Developing applications to exploit this exponential growth in computing power is the key challenge. Each application is largely unique. Developing major applications of the required complexity has taken large teams (10 to 30 staff) many years (10 or more). It's even more difficult today. Massive parallelization has resulted in highly complex computer platforms and increased the challenge of developing applications. The challenges include integrating complex scientific phenomena, managing and coordinating multi-institutional and multi-disciplinary project teams, organizing the code development process while maintaining adequate flexibility and agility, meeting the requirements of the laws of nature and groups of production users, ensuring adequate verification and validation, and developing and using software development tools for these complex platforms. There's lots of support for developing more powerful computers, but little (or none) for addressing the code development challenges.

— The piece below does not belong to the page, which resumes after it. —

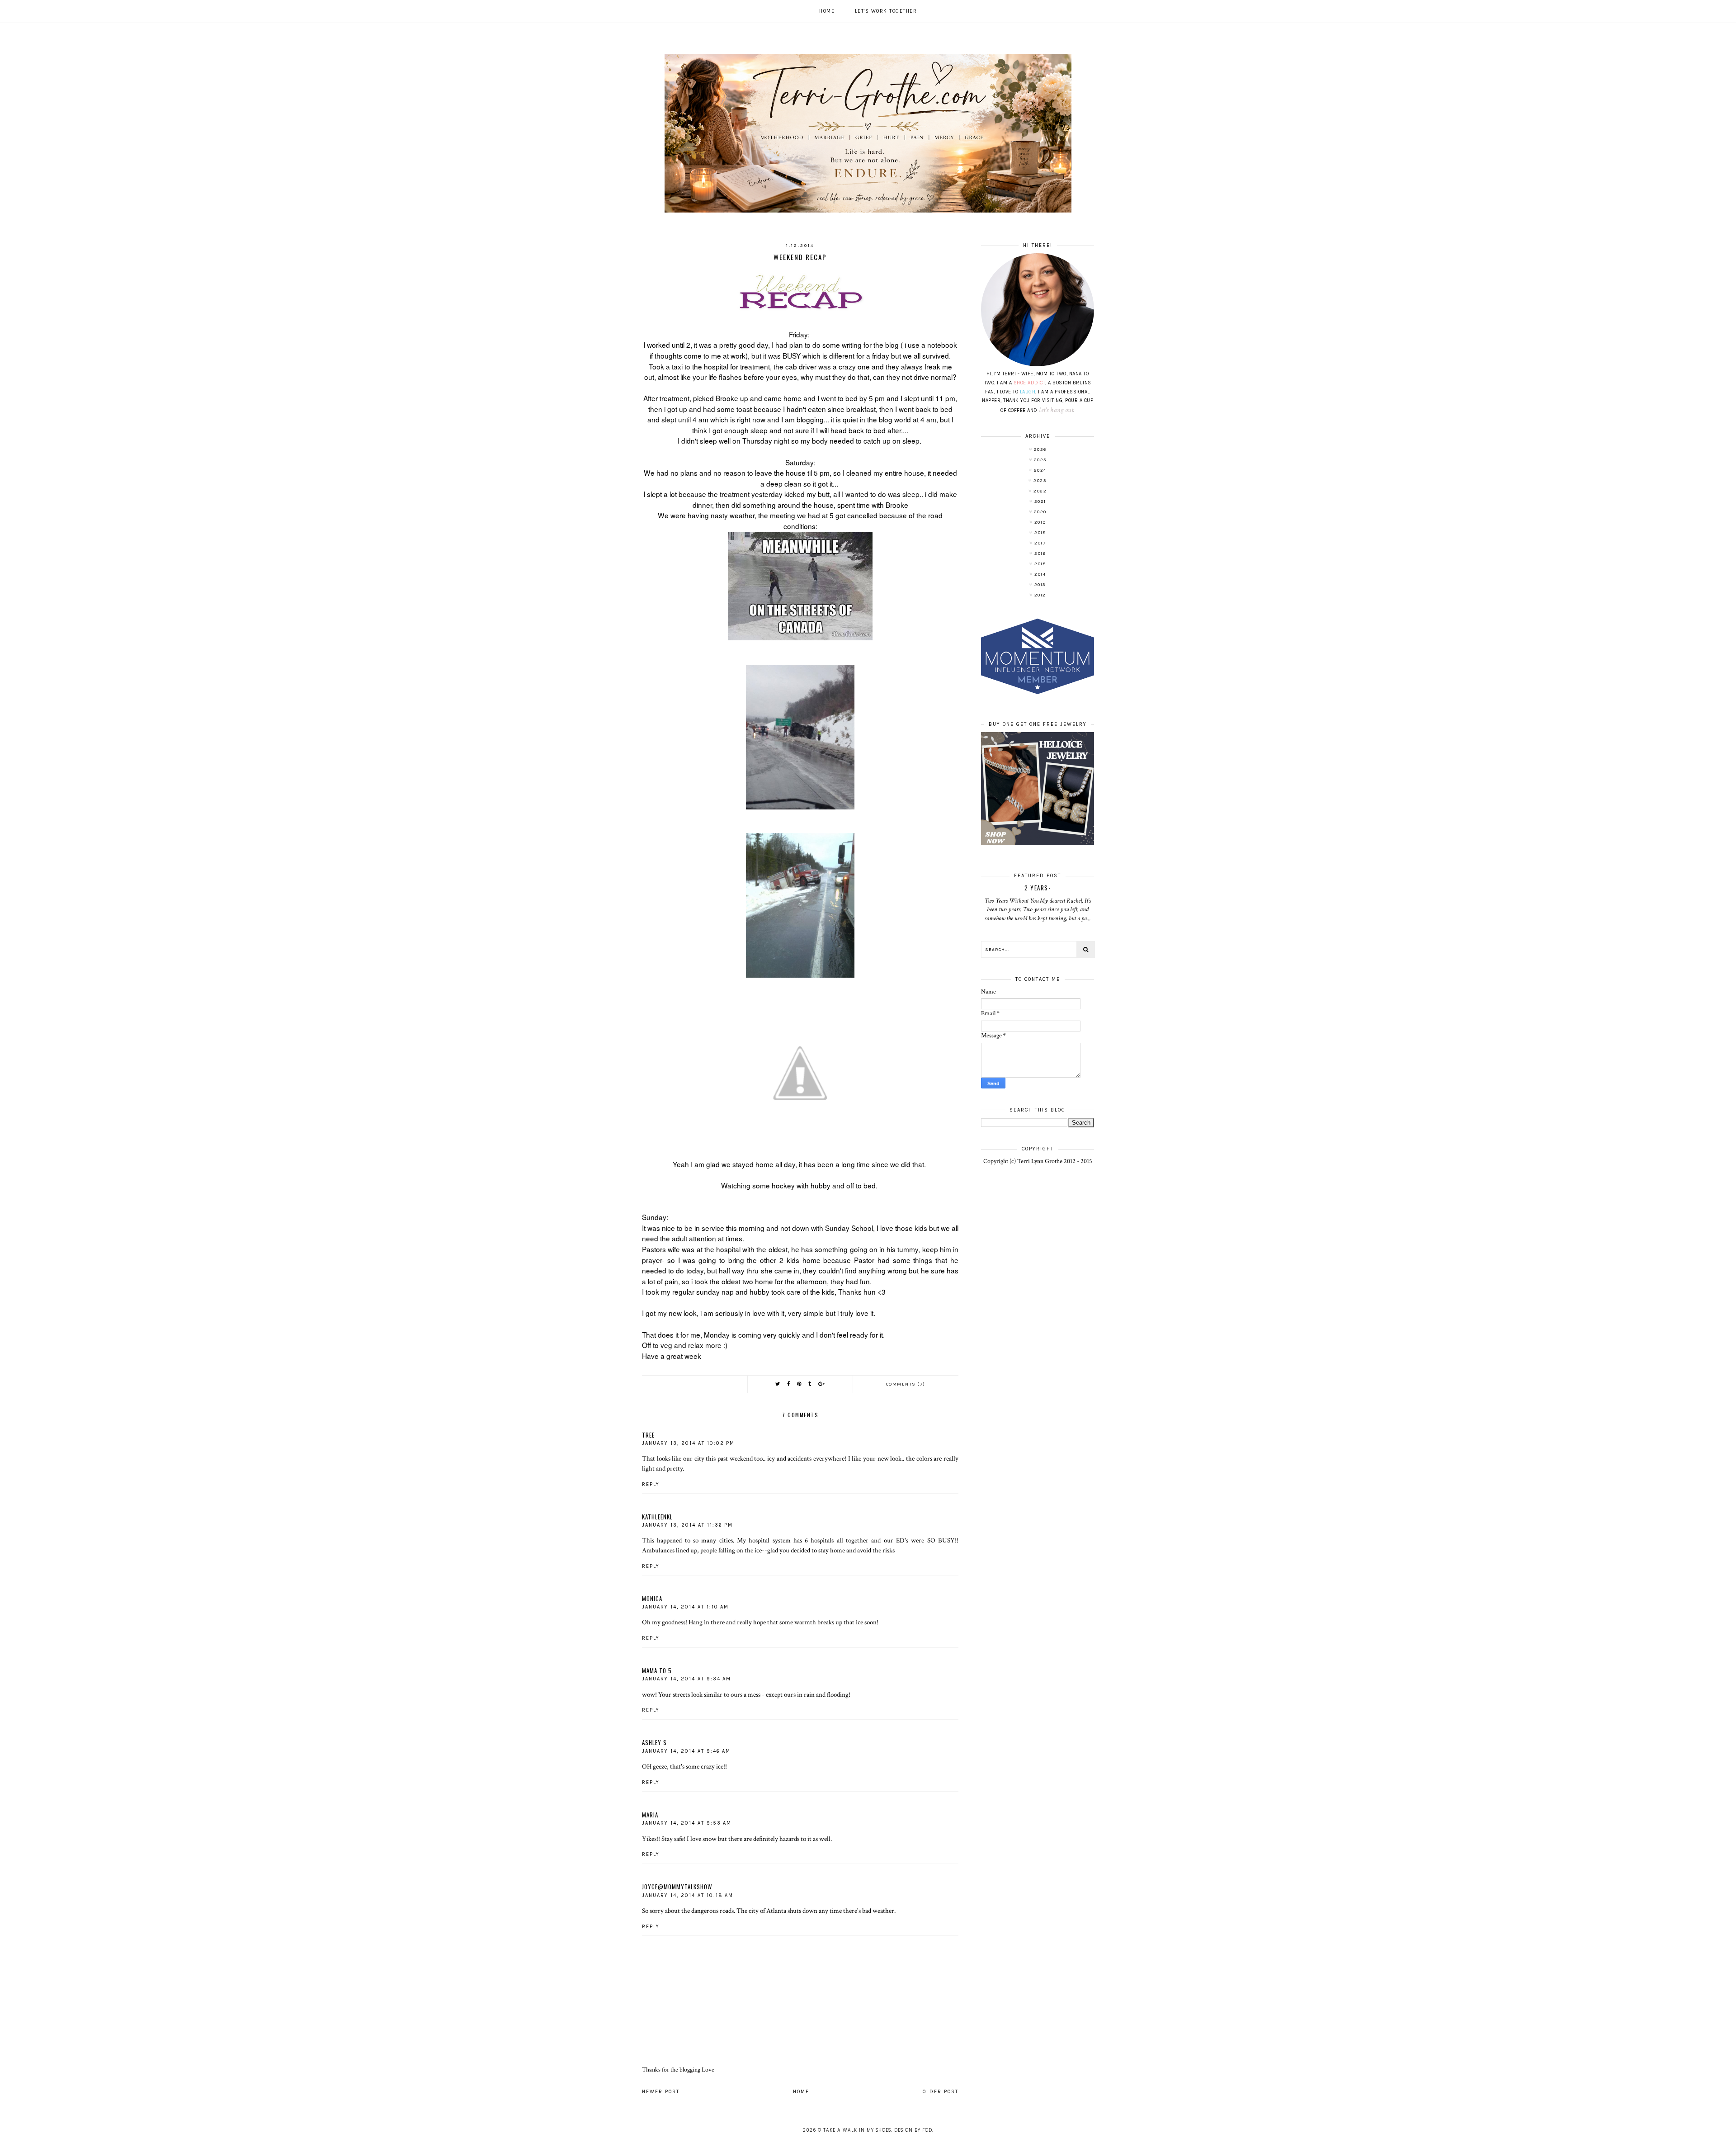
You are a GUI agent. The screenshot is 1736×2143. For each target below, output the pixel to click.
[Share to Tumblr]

This has created an opportunity for national and international collaboration to develop and deploy code development and production tools for these new computers. The development tools include improved languages and parallel programming models; software design tools; integrated development environments; profiling, optimization and memory management tools; debuggers; issue and bug tracking tools; verification and validation tools and methods; and collaboration tools. Improved production tools are needed for mesh generation; run management and data archiving; data analysis and assessment; run scheduling; and checkpoint restarting. The capability of these tools has not kept pace with the growing complexity of computers. The lack of good tools is crippling the development of the new applications to exploit the new generation of computers. Unfortunately the business model for tool development is weak or non-existent. Filling this need presents an opportunity for national and international collaboration among the government institutions across the globe. Unless this need is filled, we will not be able to fully exploit the opportunity that the next generation of computers offers society

Douglass E. Post has been developing and applying large-scale multi-physics simulations and leading technical projects for over 40 years. He is the Chief Scientist of the DoD High Performance Computing Modernization Program, manager of the CREATE Program, and a member of the senior technical staff of the Carnegie Mellon University Software Engineering Institute. He is an Associate Editor-in-Chief of the joint AIP/IEEE publication "Computing in Science and Engineering". Doug received a Ph.D. in Physics from Stanford University in 1975. He led the tokamak modeling group at Princeton University Plasma Physics Laboratory from 1975 to 1993 and served as head of International Thermonuclear Experimental Reactor (ITER) Physics Project Unit (1988-1990), and head of ITER Joint Central Team In-vessel Physics Group (1993-1998). More recently, he was the A-X Associate Division Leader for Simulation at Lawrence Livermore National Laboratory (1998-2000) and the Deputy X-Division Leader for Simulation at the Los Alamos National Laboratory (2001-2003). He has published over 230 refereed papers, conference papers and books on computational, experimental and theoretical physics with over 5200 citations. He is a Fellow of the American Physical Society, the American Nuclear Society, and the Institute of Electrical and Electronic Engineers.